O primeiro efeito visível da lei é a renovação etária. “Em termos médios, a idade dos autarcas em 2010 era de 52,9 anos, e em 2014 era de 50,1 anos. Quer isto dizer que, em média, os autarcas em 2010 eram 2,8 anos mais velhos que os autarcas em 2014.”
O efeito mais surpreendente será outro: “Os presidentes de câmara impedidos de se recandidatar gerem as finanças municipais de forma menos eleitoralista do que os autarcas reelegíveis, gerando menor aumento da despesa e menores reduções das receitas fiscais em anos eleitorais.” Apesar das várias cautelas usadas pelos investigadores — que submeteram as suas provas a vários mecanismo de verificação —, o estudo “revela que os municípios com presidentes de câmara impedidos de se recandidatar tendem a registar totais de despesa e de receita menores por habitante do que os municípios presididos por autarcas reelegíveis”.
Mais participação
Os números “indicam que os autarcas que não se podem recandidatar tendem a registar, em média, despesas e receitas 6,6% e 4,1%, respectivamente, mais baixas do que os reelegíveis”. A explicação parece simples: “Menores despesas por parte dos presidentes impedidos de se recandidatar podem resultar do facto de não estarem preocupados com a sua reeleição. Gastando menos, necessitam de menos receitas, o que pode ajudar a explicar por que estas também tendem a ser inferiores.”
Mais complexa parece ser a terceira conclusão deste estudo. A limitação de mandatos faz aumentar a participação eleitoral. “Os resultados sugerem que a participação eleitoral foi ligeiramente superior nos municípios onde o presidente de câmara foi impedido de se recandidatar face ao que seria expectável, caso a lei não tivesse entrado em vigor.”

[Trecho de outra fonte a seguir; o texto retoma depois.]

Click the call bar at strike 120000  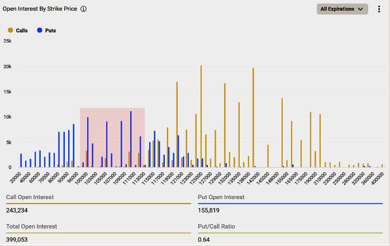click(x=177, y=126)
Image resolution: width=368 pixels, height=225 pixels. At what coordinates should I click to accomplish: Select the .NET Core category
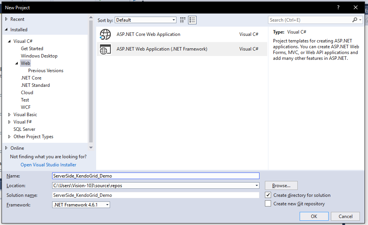tap(31, 78)
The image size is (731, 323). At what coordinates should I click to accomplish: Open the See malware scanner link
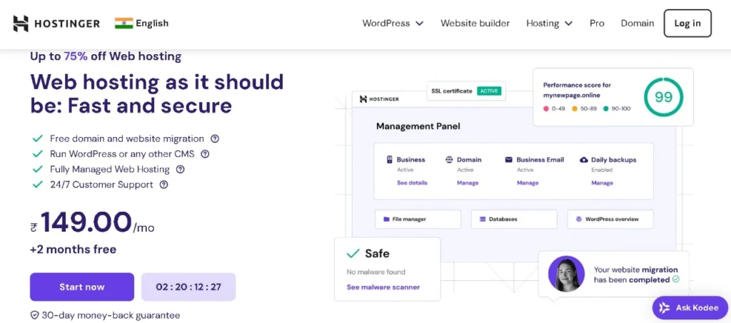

Com taxas decrescentes de participação eleitoral em todo o país, os municípios onde a lei obrigou a uma “renovação” tiveram uma subtil diferença. Os autores explicam-na desta forma: “O crescimento da participação eleitoral associado à limitação de mandatos pode resultar de um aumento na competição eleitoral nestes municípios. Antes da introdução da limitação de mandatos, em média, 83% dos presidentes de câmara recandidatavam-se e 86% dos mesmos eram reeleitos, o que sugere que a presidência da câmara dá uma vantagem na corrida eleitoral.”